Por Deddie Almodóvar Ojeda
No era una noche en bocanada de lobo, luna misteriosa o niebla cegante; era otra tarde regularmente calurosa en el cementerio privado de la ciudad.
Héctor siempre entraba a trabajar temprano para salir temprano- haya o no haya cadaver que enterrar- pero hoy le pidieron que se quedara más tiempo.
Casi nadie enterraba ahí, era muy caro como para gastar la fortuna en la muerte. Sin embargo, el muerto de hoy prometía. Su jefe le comentó que llegarían tarde con el féretro, porque los familiares practicaban ritos diferentes al cristianismo y necesitaban del caer del sol.

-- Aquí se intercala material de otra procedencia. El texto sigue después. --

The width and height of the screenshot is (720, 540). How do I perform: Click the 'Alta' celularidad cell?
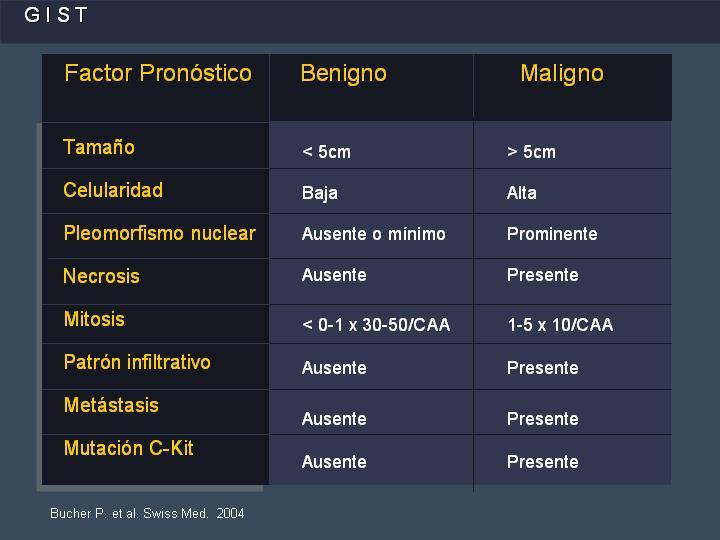[x=522, y=193]
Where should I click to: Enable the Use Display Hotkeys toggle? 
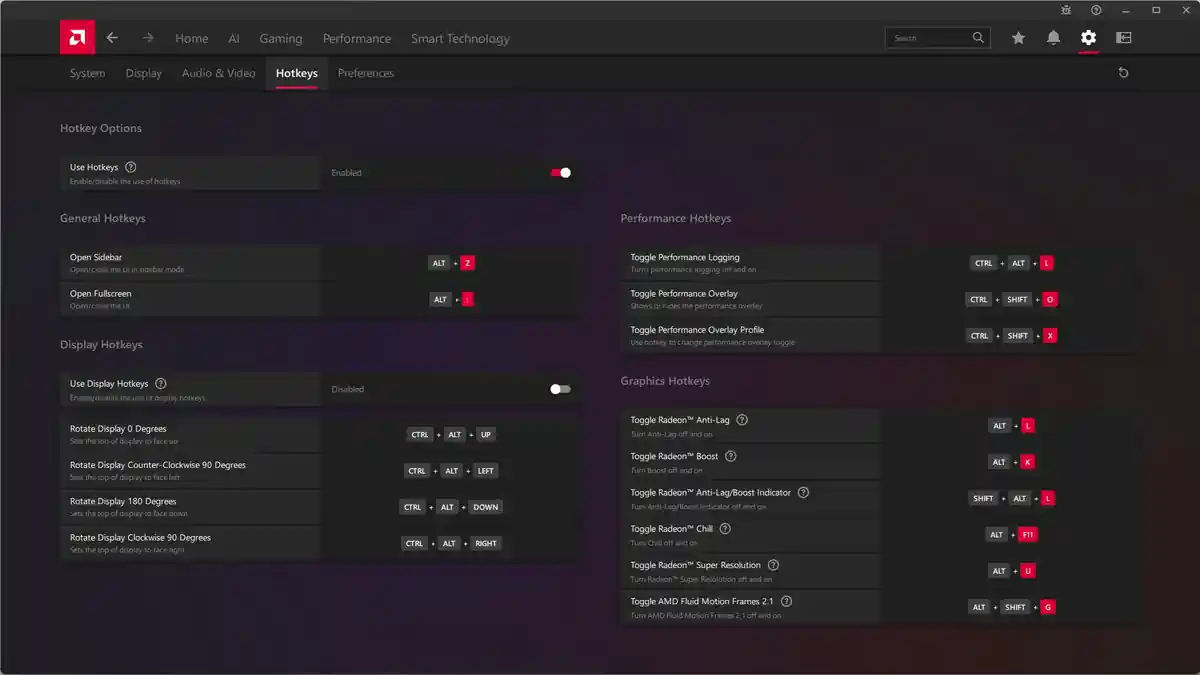pos(560,389)
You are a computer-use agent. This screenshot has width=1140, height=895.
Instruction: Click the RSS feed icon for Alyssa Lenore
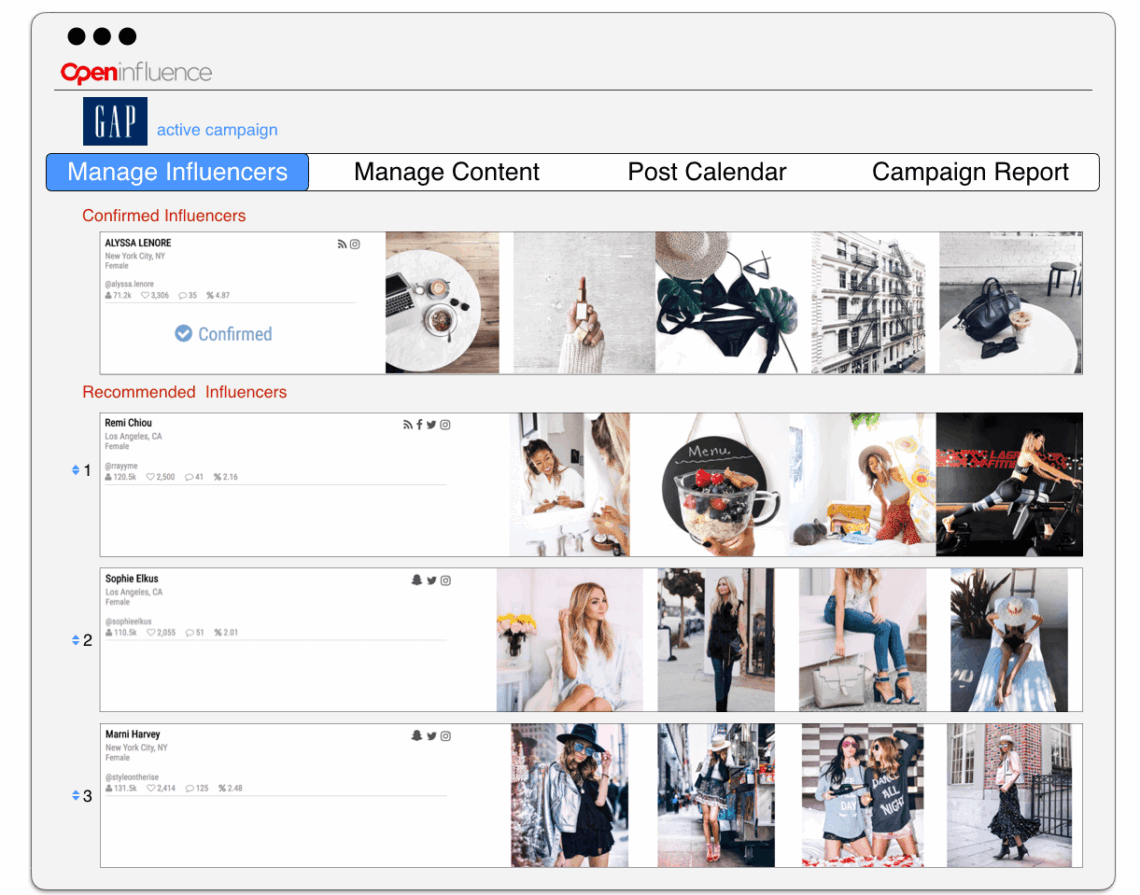pyautogui.click(x=341, y=243)
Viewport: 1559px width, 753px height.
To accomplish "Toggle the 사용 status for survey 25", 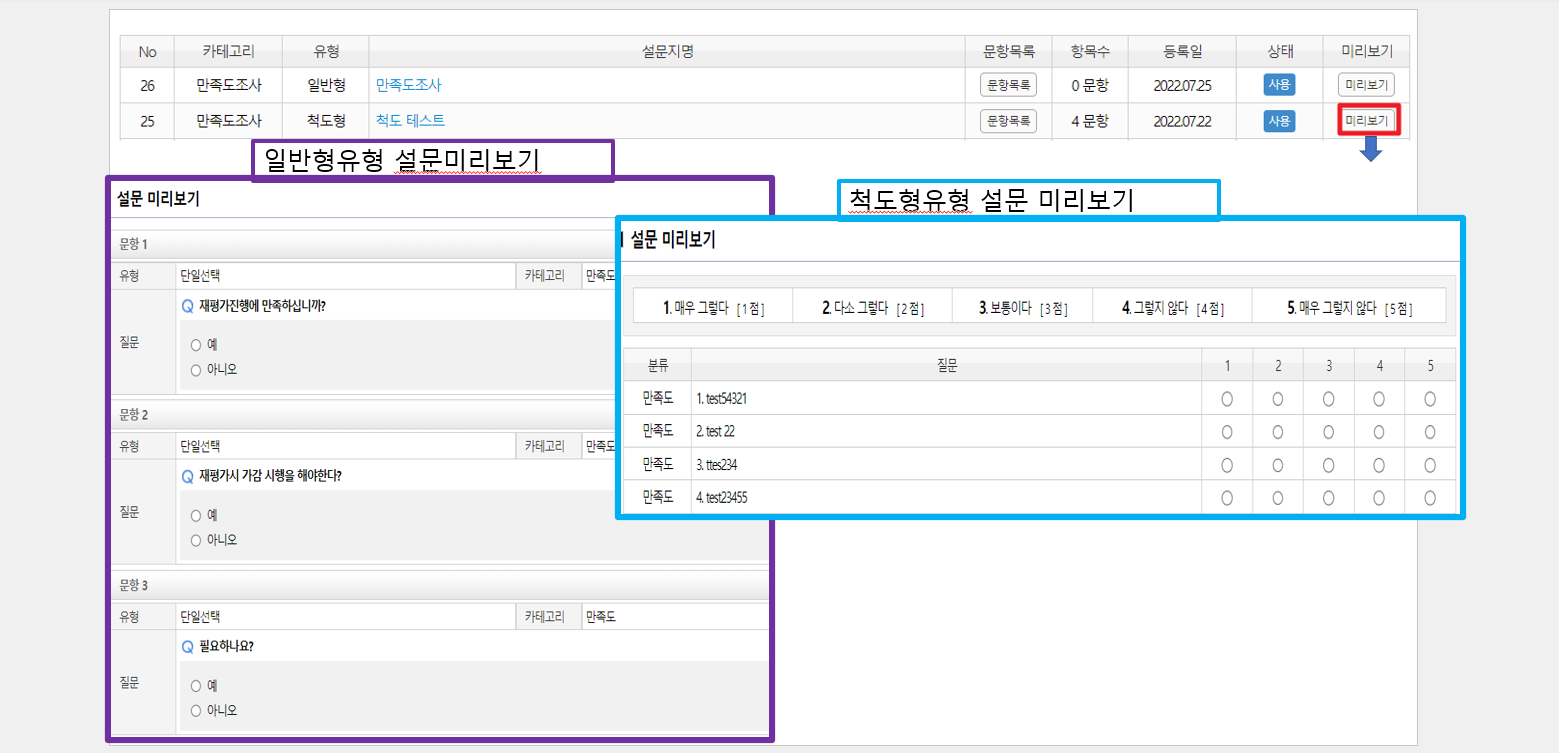I will (1279, 121).
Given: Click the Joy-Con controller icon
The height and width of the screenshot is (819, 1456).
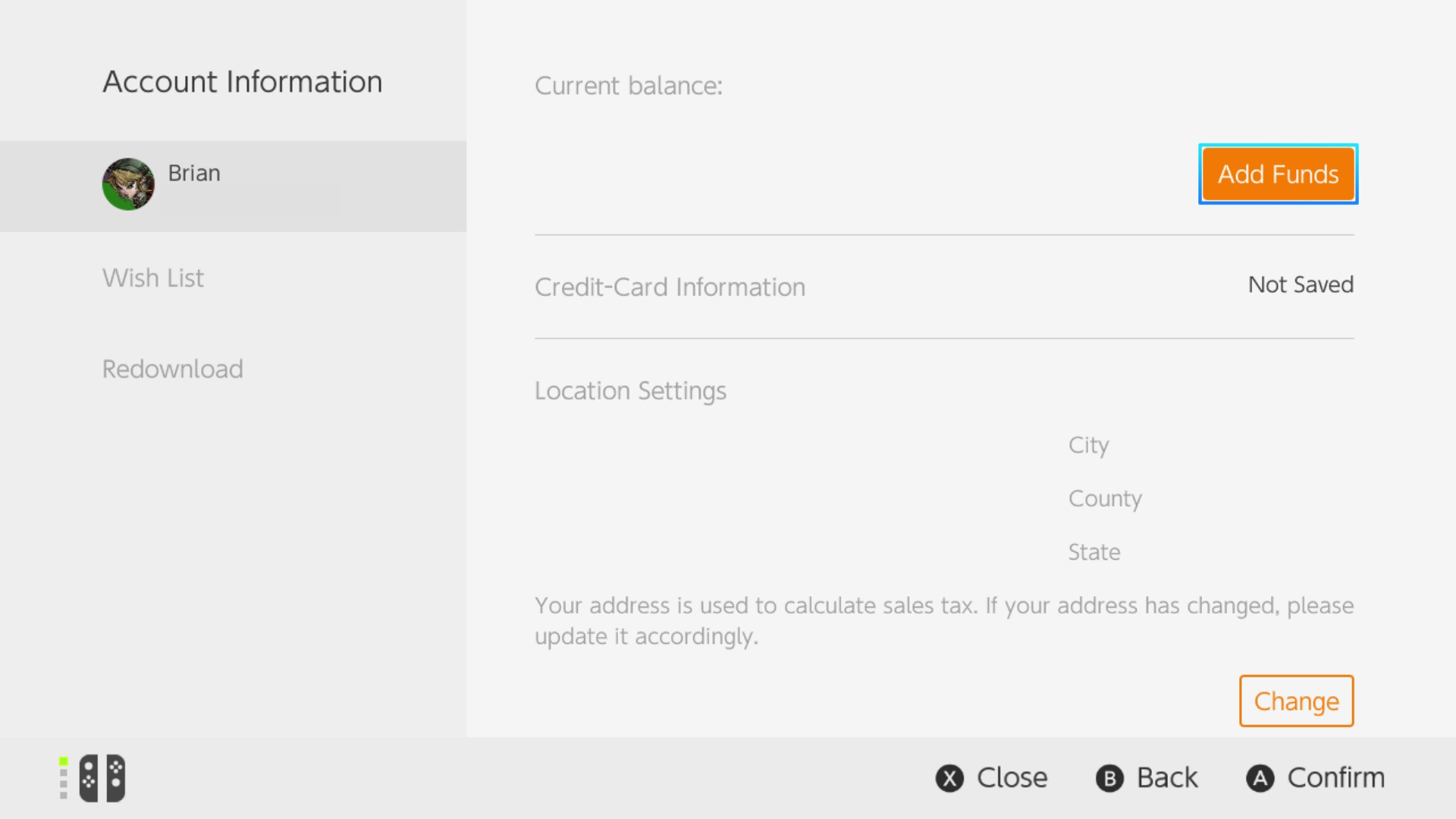Looking at the screenshot, I should pyautogui.click(x=102, y=778).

«Pagarán más» – escribió su jefe en la tarjeta del ponche asalariado.
Cuando por fin llegaron los allegados con la caja, encontraron a Héctor derretido encima de una tumba debido al excesivo calor que había ocurrido mientras esperaba.
Era la primera vez que sentía tal cosa. O por lo menos, no recordaba haber sufrido algo igual antes.
-«Traemos el cadaver de nuestro hermano. Se lo entregamos al sol para que nos lo devuelva de otra manera». Héctor no comprendió, se abanicó, observó a éste señor con atuendo lleno de soles, que le había dirigido la palabra y le mostró el camino hacia el hoyo estimado. Le siguieron.
De pronto, Héctor, sintió como desde la coronilla se le hervía el cerebro hasta bajarle por toda la columna un sentimiento de desgano, de vuelo, de muerte inevitable.
Él no sabía que fue parte del rito acordado por su jefe y estas personas.
Ya caído el sol – por fin- el cuerpo de Héctor fue revivido con el alma del antiguo caído.